The first pressure point is leadership. Nelson said agencies need leaders who can think of capabilities not as one-time projects but as products that evolve. That means managing lifecycles, investing continuously and, just as important, knowing when to walk away. Divesting from underperforming efforts becomes part of the discipline, freeing up resources for the next round of innovation, she advised.
The second challenge is governance. Federal systems are governed by layers of policy, oversight and risk management that were built for a different era. Those controls have to change shape for the modern environment.
Nelson described the emerging model as “wide streets and high curbs.” The idea is simple: Create space for teams to move quickly and experiment but make it difficult to step outside safe boundaries. That balance allows creativity without sacrificing control, she said.
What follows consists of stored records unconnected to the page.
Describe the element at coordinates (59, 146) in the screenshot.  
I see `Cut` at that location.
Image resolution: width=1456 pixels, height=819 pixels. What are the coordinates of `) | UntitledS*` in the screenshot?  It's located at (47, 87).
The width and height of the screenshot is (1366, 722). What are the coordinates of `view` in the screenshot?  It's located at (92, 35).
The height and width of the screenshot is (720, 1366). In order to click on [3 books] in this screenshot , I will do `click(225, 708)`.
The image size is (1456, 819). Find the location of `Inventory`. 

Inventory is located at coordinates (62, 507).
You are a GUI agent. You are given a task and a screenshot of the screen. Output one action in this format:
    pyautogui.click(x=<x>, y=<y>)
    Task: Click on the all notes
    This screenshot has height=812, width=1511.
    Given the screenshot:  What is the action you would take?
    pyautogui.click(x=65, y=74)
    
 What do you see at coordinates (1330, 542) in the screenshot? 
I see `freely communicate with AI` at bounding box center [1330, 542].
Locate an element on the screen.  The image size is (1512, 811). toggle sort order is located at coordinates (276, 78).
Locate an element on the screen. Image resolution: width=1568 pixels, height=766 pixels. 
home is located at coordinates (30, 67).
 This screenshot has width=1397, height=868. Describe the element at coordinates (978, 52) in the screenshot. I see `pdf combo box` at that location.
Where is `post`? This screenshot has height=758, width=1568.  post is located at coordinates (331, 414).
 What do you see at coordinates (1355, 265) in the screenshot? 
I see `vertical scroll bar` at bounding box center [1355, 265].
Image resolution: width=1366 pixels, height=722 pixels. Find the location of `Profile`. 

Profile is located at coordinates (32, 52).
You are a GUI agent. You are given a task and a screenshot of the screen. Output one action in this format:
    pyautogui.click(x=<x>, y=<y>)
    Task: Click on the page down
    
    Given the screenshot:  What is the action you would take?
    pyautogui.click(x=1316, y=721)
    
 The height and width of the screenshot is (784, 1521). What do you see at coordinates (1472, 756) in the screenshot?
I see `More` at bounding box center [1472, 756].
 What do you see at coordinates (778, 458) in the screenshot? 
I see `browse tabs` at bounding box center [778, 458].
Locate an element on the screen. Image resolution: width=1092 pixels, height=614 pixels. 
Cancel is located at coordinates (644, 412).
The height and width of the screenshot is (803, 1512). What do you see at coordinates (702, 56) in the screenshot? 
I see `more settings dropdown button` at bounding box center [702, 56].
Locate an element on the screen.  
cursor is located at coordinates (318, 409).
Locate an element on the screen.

In practice, it also means standardizing more of the underlying platform. Developers shouldn’t be rebuilding foundational components every time they start a new project. Those pieces should be reusable, stable and governed, freeing teams to focus on what actually advances the mission, Nelson said.
The third challenge is contracting. Speed matters, and procurement timelines have not always kept pace with the need to move from pilot to production.
Nelson described both the challenge and the solution. “We’re starting to see much more streamlined ways of thinking about technology procurement and use, which is challenging,” she said. “We have a lot of governance and silos in different groups, making it a really difficult challenge to get away from that modular approach, away from those technology-specific decisions to start thinking about it more as scaling our innovation practice with efficiency.”
And then there’s cost.
Managing cloud and AI costs in federal IT
Cost control has become more complicated as architectures have become more distributed and as artificial intelligence enters the picture.
“One of the challenges with AI is it is cost introduced at every layer. It is in an enterprise app, in licensing fees, it is in workplace productivity, it is using the actual models yourselves and having to do token management,” Nelson said. “It is building models and using them atop your public cloud platforms, it is everywhere, and so it is such a multidimensional problem to manage.”
That creates a moving target for budgeting and forecasting. Agencies are responding by strengthening financial oversight practices, she said. But even with those tools, surprises happen. Usage can spike quickly. Pricing models can shift. Costs can cascade across systems in ways that are difficult to predict.
That’s why governance and cost management are increasingly linked. The same “high curbs” that shape technical decisions are also being used to set boundaries on usage by limiting exposure and preventing unintended consequences before they scale, Nelson said.
What federal IT leaders should do now
For agencies navigating these decisions, Nelson offered four key pieces of practical advice.
- Start with outcomes: “Before you even talk about cloud, start with your outcomes or start with your mission that you’re trying to achieve. It is about that. It will always be about that.”
- Design for scale and sustainability: One-off innovations won’t hold up under operational demands. Building shared platforms and reusable capabilities is the only way to move quickly without creating fragmentation.
- Create room for creativity: Innovation doesn’t happen in tightly constrained environments. Leaders have to make space for experimentation while still maintaining guardrails that keep efforts aligned and controlled.
- And ask for help: “You’re not going at this alone. There is higher art, there are other organizations that are going through this. You can lean on others in the community to help make some of those drives forward.”
The shift underway is as much cultural as it is technical, Nelson pointed out. That means leaders must be able to manage products over time, balance risk and speed, and recognize when to redirect effort. It also requires environments where teams feel empowered to challenge assumptions and improve systems as they go.